▶ MATERIAL SHOWN:

=== Section Start ===

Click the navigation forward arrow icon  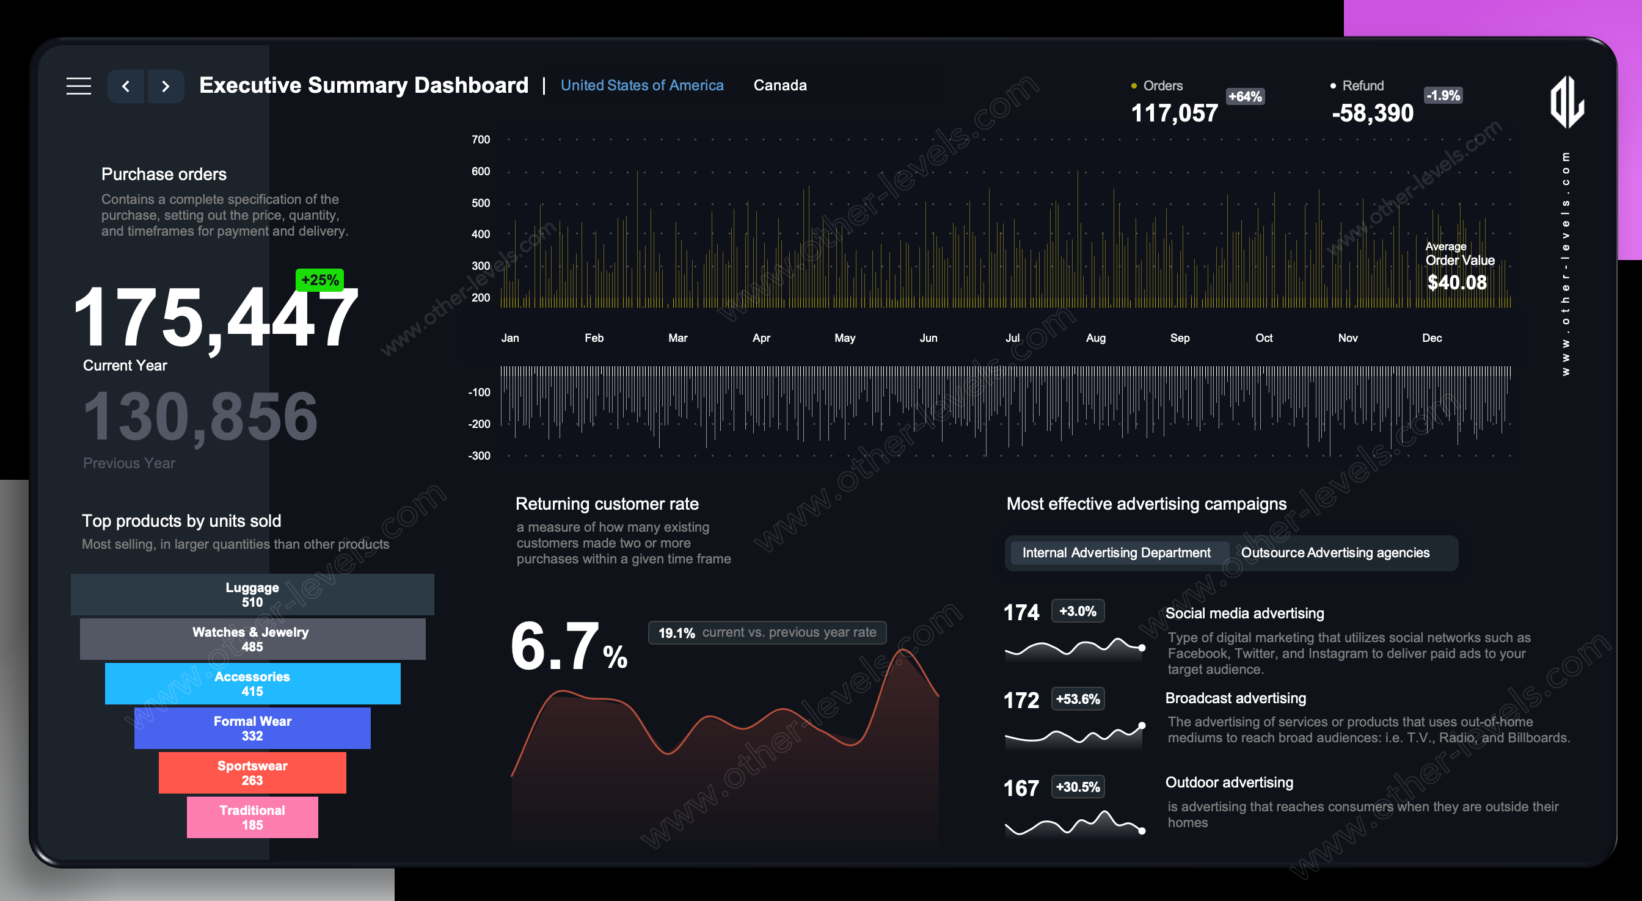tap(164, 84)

=== Section End ===
=== Section Start ===

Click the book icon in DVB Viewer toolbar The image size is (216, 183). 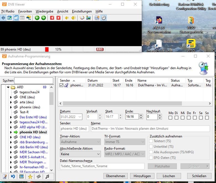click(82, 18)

=== Section End ===
=== Section Start ===

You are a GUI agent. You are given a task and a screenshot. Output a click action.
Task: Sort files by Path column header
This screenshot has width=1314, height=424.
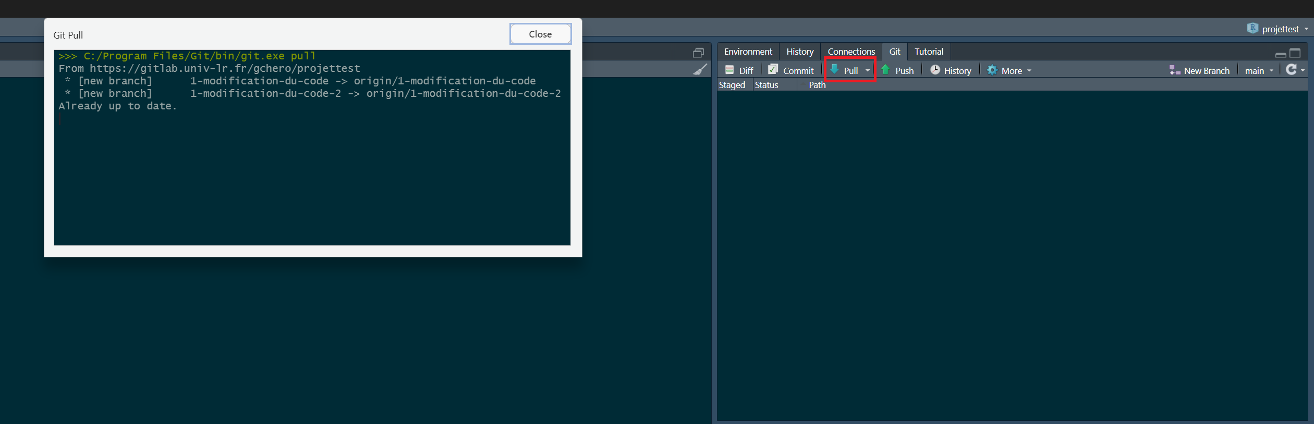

=== Section End ===

▶ AIM OF THE EXERCISE: All lines in the listing above from the line containing "Task: Sort files by Path column header" to the line containing "This screenshot has width=1314, height=424.", inclusive, should be retyped exactly; no other lines should appear.

▶ ANSWER TO THE PROBLEM:
Task: Sort files by Path column header
This screenshot has width=1314, height=424.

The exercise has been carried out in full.